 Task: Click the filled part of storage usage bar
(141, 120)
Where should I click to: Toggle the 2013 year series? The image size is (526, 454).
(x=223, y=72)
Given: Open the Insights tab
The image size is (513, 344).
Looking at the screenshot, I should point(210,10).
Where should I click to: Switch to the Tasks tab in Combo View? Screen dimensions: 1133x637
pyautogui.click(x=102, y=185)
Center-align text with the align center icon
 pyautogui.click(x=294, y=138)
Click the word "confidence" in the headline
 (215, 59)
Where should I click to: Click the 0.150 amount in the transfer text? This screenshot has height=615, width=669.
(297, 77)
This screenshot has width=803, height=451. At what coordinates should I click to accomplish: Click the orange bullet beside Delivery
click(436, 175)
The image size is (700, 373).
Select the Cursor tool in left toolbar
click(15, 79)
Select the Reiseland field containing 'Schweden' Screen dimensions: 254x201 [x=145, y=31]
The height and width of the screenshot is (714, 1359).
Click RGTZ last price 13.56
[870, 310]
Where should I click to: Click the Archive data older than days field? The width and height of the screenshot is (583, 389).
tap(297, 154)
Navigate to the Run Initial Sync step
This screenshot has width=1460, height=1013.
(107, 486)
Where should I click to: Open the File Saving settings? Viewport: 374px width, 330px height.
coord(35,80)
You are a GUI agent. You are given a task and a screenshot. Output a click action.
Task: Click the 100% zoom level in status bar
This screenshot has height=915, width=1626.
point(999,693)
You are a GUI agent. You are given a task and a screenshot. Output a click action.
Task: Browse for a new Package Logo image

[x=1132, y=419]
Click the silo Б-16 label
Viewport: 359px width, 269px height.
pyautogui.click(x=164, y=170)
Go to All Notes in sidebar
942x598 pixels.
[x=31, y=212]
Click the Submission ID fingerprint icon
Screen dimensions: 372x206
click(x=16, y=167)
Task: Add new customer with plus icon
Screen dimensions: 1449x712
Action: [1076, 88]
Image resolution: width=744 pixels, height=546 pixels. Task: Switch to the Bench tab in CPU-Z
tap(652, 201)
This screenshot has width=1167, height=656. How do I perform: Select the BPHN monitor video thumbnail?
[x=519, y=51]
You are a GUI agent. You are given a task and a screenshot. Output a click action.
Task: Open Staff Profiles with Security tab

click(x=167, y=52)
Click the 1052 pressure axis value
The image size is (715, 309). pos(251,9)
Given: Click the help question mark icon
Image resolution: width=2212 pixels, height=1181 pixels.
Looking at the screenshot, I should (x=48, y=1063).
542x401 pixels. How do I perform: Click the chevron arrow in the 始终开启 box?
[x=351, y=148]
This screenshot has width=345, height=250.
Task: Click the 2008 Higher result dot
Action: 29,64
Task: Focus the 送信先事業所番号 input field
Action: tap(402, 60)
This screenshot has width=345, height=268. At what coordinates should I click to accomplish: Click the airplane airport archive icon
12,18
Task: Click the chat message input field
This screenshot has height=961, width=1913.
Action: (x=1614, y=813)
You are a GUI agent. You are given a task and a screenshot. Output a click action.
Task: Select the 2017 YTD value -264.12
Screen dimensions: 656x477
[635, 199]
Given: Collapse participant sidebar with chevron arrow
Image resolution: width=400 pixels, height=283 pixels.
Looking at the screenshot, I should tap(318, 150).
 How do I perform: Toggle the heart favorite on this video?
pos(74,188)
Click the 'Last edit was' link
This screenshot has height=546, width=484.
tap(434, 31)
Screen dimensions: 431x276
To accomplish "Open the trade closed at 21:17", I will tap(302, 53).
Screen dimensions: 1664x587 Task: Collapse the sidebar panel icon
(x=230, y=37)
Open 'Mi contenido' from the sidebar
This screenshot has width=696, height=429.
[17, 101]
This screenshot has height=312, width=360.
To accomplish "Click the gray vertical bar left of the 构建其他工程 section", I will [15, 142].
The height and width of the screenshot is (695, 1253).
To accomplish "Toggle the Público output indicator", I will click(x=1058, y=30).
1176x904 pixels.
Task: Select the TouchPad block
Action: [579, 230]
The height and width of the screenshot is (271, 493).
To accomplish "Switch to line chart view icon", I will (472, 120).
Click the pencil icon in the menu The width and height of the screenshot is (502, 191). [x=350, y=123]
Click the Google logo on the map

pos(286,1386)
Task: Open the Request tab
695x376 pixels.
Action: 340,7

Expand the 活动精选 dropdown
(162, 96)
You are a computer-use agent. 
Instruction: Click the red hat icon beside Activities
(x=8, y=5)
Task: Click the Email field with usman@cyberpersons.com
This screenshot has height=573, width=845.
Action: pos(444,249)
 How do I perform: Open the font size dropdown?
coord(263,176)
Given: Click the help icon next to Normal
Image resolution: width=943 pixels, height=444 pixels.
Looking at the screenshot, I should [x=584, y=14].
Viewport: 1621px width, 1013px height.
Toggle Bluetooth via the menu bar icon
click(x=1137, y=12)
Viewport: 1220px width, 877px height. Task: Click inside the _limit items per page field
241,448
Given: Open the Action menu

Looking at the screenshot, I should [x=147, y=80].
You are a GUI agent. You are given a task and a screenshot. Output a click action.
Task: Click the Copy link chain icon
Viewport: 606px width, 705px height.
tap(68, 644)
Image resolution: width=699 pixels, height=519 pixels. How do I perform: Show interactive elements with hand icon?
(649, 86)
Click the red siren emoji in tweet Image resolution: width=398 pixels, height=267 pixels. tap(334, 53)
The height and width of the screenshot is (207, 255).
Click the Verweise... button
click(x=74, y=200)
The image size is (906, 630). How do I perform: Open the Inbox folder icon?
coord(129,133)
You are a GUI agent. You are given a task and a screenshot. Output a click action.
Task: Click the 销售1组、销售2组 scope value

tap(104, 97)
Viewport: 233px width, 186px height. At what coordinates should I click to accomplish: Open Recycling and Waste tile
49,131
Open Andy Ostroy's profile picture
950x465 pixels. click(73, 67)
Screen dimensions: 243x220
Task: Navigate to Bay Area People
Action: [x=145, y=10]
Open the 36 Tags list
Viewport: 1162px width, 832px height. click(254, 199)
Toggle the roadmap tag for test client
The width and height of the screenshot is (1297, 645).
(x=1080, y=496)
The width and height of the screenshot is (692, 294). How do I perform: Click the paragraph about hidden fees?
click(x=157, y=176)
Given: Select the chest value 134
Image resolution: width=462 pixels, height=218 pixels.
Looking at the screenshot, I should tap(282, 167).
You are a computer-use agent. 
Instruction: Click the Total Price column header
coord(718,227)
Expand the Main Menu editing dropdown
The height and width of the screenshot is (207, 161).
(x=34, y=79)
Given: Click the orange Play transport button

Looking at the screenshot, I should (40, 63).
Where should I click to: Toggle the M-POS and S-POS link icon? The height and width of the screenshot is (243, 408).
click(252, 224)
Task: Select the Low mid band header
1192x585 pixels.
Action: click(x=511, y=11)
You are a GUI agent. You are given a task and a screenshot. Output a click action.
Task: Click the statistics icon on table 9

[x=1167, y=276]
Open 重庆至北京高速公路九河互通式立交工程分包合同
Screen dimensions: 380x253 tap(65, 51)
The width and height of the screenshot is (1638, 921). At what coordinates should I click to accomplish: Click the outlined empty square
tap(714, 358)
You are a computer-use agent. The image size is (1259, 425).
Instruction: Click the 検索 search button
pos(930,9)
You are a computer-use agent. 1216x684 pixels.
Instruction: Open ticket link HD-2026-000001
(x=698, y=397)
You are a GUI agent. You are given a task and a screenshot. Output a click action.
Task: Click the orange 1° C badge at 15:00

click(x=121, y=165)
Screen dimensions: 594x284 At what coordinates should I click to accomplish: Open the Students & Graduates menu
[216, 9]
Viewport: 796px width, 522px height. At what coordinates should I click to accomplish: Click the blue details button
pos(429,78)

» WHAT IS REQUIRED: Rewrite every entry above with "Where should I click to" replaced by "Where do I click to", leaving everything else unchanged.

» FULL OUTPUT:
 Task: Click the filled part of storage usage bar
(141, 120)
Where do I click to: Toggle the 2013 year series? The image size is (526, 454).
(x=223, y=72)
Given: Open the Insights tab
The image size is (513, 344).
Looking at the screenshot, I should point(210,10).
Where do I click to: Switch to the Tasks tab in Combo View? Screen dimensions: 1133x637
pyautogui.click(x=102, y=185)
Center-align text with the align center icon
 pyautogui.click(x=294, y=138)
Click the word "confidence" in the headline
 (215, 59)
Where do I click to: Click the 0.150 amount in the transfer text? This screenshot has height=615, width=669.
(297, 77)
This screenshot has width=803, height=451. At what coordinates should I click to accomplish: Click the orange bullet beside Delivery
click(436, 175)
The image size is (700, 373).
Select the Cursor tool in left toolbar
click(15, 79)
Select the Reiseland field containing 'Schweden' Screen dimensions: 254x201 [x=145, y=31]
The height and width of the screenshot is (714, 1359).
Click RGTZ last price 13.56
[870, 310]
Where do I click to: Click the Archive data older than days field? The width and height of the screenshot is (583, 389).
tap(297, 154)
Navigate to the Run Initial Sync step
This screenshot has width=1460, height=1013.
(107, 486)
Where do I click to: Open the File Saving settings? Viewport: 374px width, 330px height.
coord(35,80)
You are a GUI agent. You are given a task and a screenshot. Output a click action.
Task: Click the 100% zoom level in status bar
This screenshot has height=915, width=1626.
point(999,693)
You are a GUI agent. You are given a task and a screenshot. Output a click action.
Task: Browse for a new Package Logo image

[x=1132, y=419]
Click the silo Б-16 label
Viewport: 359px width, 269px height.
pyautogui.click(x=164, y=170)
Go to All Notes in sidebar
942x598 pixels.
[x=31, y=212]
Click the Submission ID fingerprint icon
Screen dimensions: 372x206
click(x=16, y=167)
Task: Add new customer with plus icon
Screen dimensions: 1449x712
Action: [1076, 88]
Image resolution: width=744 pixels, height=546 pixels. Task: Switch to the Bench tab in CPU-Z
tap(652, 201)
This screenshot has width=1167, height=656. How do I perform: Select the BPHN monitor video thumbnail?
[x=519, y=51]
You are a GUI agent. You are given a task and a screenshot. Output a click action.
Task: Open Staff Profiles with Security tab

click(x=167, y=52)
Click the 1052 pressure axis value
The image size is (715, 309). pos(251,9)
Given: Click the help question mark icon
Image resolution: width=2212 pixels, height=1181 pixels.
Looking at the screenshot, I should (x=48, y=1063).
542x401 pixels. How do I perform: Click the chevron arrow in the 始终开启 box?
[x=351, y=148]
This screenshot has width=345, height=250.
Task: Click the 2008 Higher result dot
Action: 29,64
Task: Focus the 送信先事業所番号 input field
Action: tap(402, 60)
This screenshot has width=345, height=268. At what coordinates should I click to accomplish: Click the airplane airport archive icon
12,18
Task: Click the chat message input field
This screenshot has height=961, width=1913.
Action: (x=1614, y=813)
You are a GUI agent. You are given a task and a screenshot. Output a click action.
Task: Select the 2017 YTD value -264.12
Screen dimensions: 656x477
[635, 199]
Given: Collapse participant sidebar with chevron arrow
Image resolution: width=400 pixels, height=283 pixels.
Looking at the screenshot, I should tap(318, 150).
 How do I perform: Toggle the heart favorite on this video?
pos(74,188)
Click the 'Last edit was' link
This screenshot has height=546, width=484.
tap(434, 31)
Screen dimensions: 431x276
To accomplish "Open the trade closed at 21:17", I will tap(302, 53).
Screen dimensions: 1664x587 Task: Collapse the sidebar panel icon
(x=230, y=37)
Open 'Mi contenido' from the sidebar
This screenshot has width=696, height=429.
[17, 101]
This screenshot has height=312, width=360.
To accomplish "Click the gray vertical bar left of the 构建其他工程 section", I will [15, 142].
The height and width of the screenshot is (695, 1253).
To accomplish "Toggle the Público output indicator", I will click(x=1058, y=30).
1176x904 pixels.
Task: Select the TouchPad block
Action: [579, 230]
The height and width of the screenshot is (271, 493).
To accomplish "Switch to line chart view icon", I will (472, 120).
Click the pencil icon in the menu The width and height of the screenshot is (502, 191). [x=350, y=123]
Click the Google logo on the map

pos(286,1386)
Task: Open the Request tab
695x376 pixels.
Action: 340,7

Expand the 活动精选 dropdown
(162, 96)
You are a computer-use agent. 
Instruction: Click the red hat icon beside Activities
(x=8, y=5)
Task: Click the Email field with usman@cyberpersons.com
This screenshot has height=573, width=845.
Action: pos(444,249)
 How do I perform: Open the font size dropdown?
coord(263,176)
Given: Click the help icon next to Normal
Image resolution: width=943 pixels, height=444 pixels.
Looking at the screenshot, I should [x=584, y=14].
Viewport: 1621px width, 1013px height.
Toggle Bluetooth via the menu bar icon
click(x=1137, y=12)
Viewport: 1220px width, 877px height. Task: Click inside the _limit items per page field
241,448
Given: Open the Action menu

Looking at the screenshot, I should [x=147, y=80].
You are a GUI agent. You are given a task and a screenshot. Output a click action.
Task: Click the Copy link chain icon
Viewport: 606px width, 705px height.
tap(68, 644)
Image resolution: width=699 pixels, height=519 pixels. How do I perform: Show interactive elements with hand icon?
(649, 86)
Click the red siren emoji in tweet Image resolution: width=398 pixels, height=267 pixels. tap(334, 53)
The height and width of the screenshot is (207, 255).
Click the Verweise... button
click(x=74, y=200)
The image size is (906, 630). How do I perform: Open the Inbox folder icon?
coord(129,133)
You are a GUI agent. You are given a task and a screenshot. Output a click action.
Task: Click the 销售1组、销售2组 scope value

tap(104, 97)
Viewport: 233px width, 186px height. At what coordinates should I click to accomplish: Open Recycling and Waste tile
49,131
Open Andy Ostroy's profile picture
950x465 pixels. click(73, 67)
Screen dimensions: 243x220
Task: Navigate to Bay Area People
Action: [x=145, y=10]
Open the 36 Tags list
Viewport: 1162px width, 832px height. click(254, 199)
Toggle the roadmap tag for test client
The width and height of the screenshot is (1297, 645).
(x=1080, y=496)
The width and height of the screenshot is (692, 294). How do I perform: Click the paragraph about hidden fees?
click(x=157, y=176)
Given: Select the chest value 134
Image resolution: width=462 pixels, height=218 pixels.
Looking at the screenshot, I should tap(282, 167).
You are a computer-use agent. 
Instruction: Click the Total Price column header
coord(718,227)
Expand the Main Menu editing dropdown
The height and width of the screenshot is (207, 161).
(x=34, y=79)
Given: Click the orange Play transport button

Looking at the screenshot, I should (40, 63).
Where do I click to: Toggle the M-POS and S-POS link icon? The height and width of the screenshot is (243, 408).
click(252, 224)
Task: Select the Low mid band header
1192x585 pixels.
Action: click(x=511, y=11)
You are a GUI agent. You are given a task and a screenshot. Output a click action.
Task: Click the statistics icon on table 9

[x=1167, y=276]
Open 重庆至北京高速公路九河互通式立交工程分包合同
Screen dimensions: 380x253 tap(65, 51)
The width and height of the screenshot is (1638, 921). At what coordinates should I click to accomplish: Click the outlined empty square
tap(714, 358)
You are a computer-use agent. The image size is (1259, 425).
Instruction: Click the 検索 search button
pos(930,9)
You are a computer-use agent. 1216x684 pixels.
Instruction: Open ticket link HD-2026-000001
(x=698, y=397)
You are a GUI agent. You are given a task and a screenshot. Output a click action.
Task: Click the orange 1° C badge at 15:00

click(x=121, y=165)
Screen dimensions: 594x284 At what coordinates should I click to accomplish: Open the Students & Graduates menu
[216, 9]
Viewport: 796px width, 522px height. At what coordinates should I click to accomplish: Click the blue details button
pos(429,78)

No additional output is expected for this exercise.